`pd.merge`¶

pandas.merge(left, right, how="inner", on=None, left_on=None, right_on=None, left_index=False, right_index=False, sort=False, suffixes=("_x", "_y"), copy=True, indicator=False, validate=None, _bodo_na_equal=True)

Supported Arguments¶

argument	datatypes	other requirements
`left`	DataFrame
`right`	DataFrame
`how`	String	Must be one of `"inner"`, `"outer"`, `"left"`, `"right"` Must be constant at Compile Time
`on`	Column Name, List of Column Names, or General Merge Condition String (see merge-notes)	Must be constant at Compile Time
`left_on`	Column Name or List of Column Names	Must be constant at Compile Time
`right_on`	Column Name or List of Column Names	Must be constant at Compile Time
`left_index`	Boolean	Must be constant at Compile Time
`right_index`	Boolean	Must be constant at Compile Time
`suffixes`	Tuple of Strings	Must be constant at Compile Time
`indicator`	Boolean	Must be constant at Compile Time
`_bodo_na_equal`	Boolean	Must be constant at Compile Time This argument is unique to Bodo and not available in Pandas. If False, Bodo won't consider NA/nan keys as equal, which differs from Pandas.

Important

The argument _bodo_na_equal is unique to Bodo and not available in Pandas. If it is False, Bodo won't consider NA/nan keys as equal, which differs from Pandas.

Merge Notes¶

Output Ordering:

The output dataframe is not sorted by default for better parallel performance (Pandas may preserve key order depending on how). One can use explicit sort if needed.
General Merge Conditions:

Within Pandas, the merge criteria supported by pd.merge are limited to equality between 1 or more pairs of keys. For some use cases, this is not sufficient and more generalized support is necessary. For example, with these limitations, a left outer join where df1.A == df2.B & df2.C < df1.A cannot be efficiently computed.

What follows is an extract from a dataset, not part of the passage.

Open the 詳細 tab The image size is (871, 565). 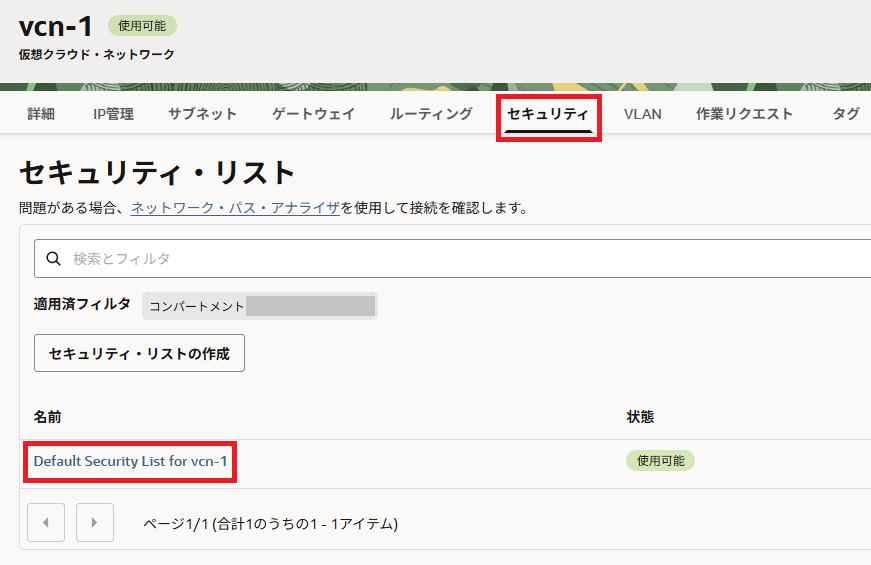point(41,114)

Bodo supports these use cases by allowing users to pass general merge conditions to pd.merge. We plan to contribute this feature to Pandas to ensure full compatibility of Bodo and Pandas code.

General merge conditions are performed by providing the condition as a string via the on argument. Columns in the left table are referred to by left.{column name} and columns in the right table are referred to by right.{column name}.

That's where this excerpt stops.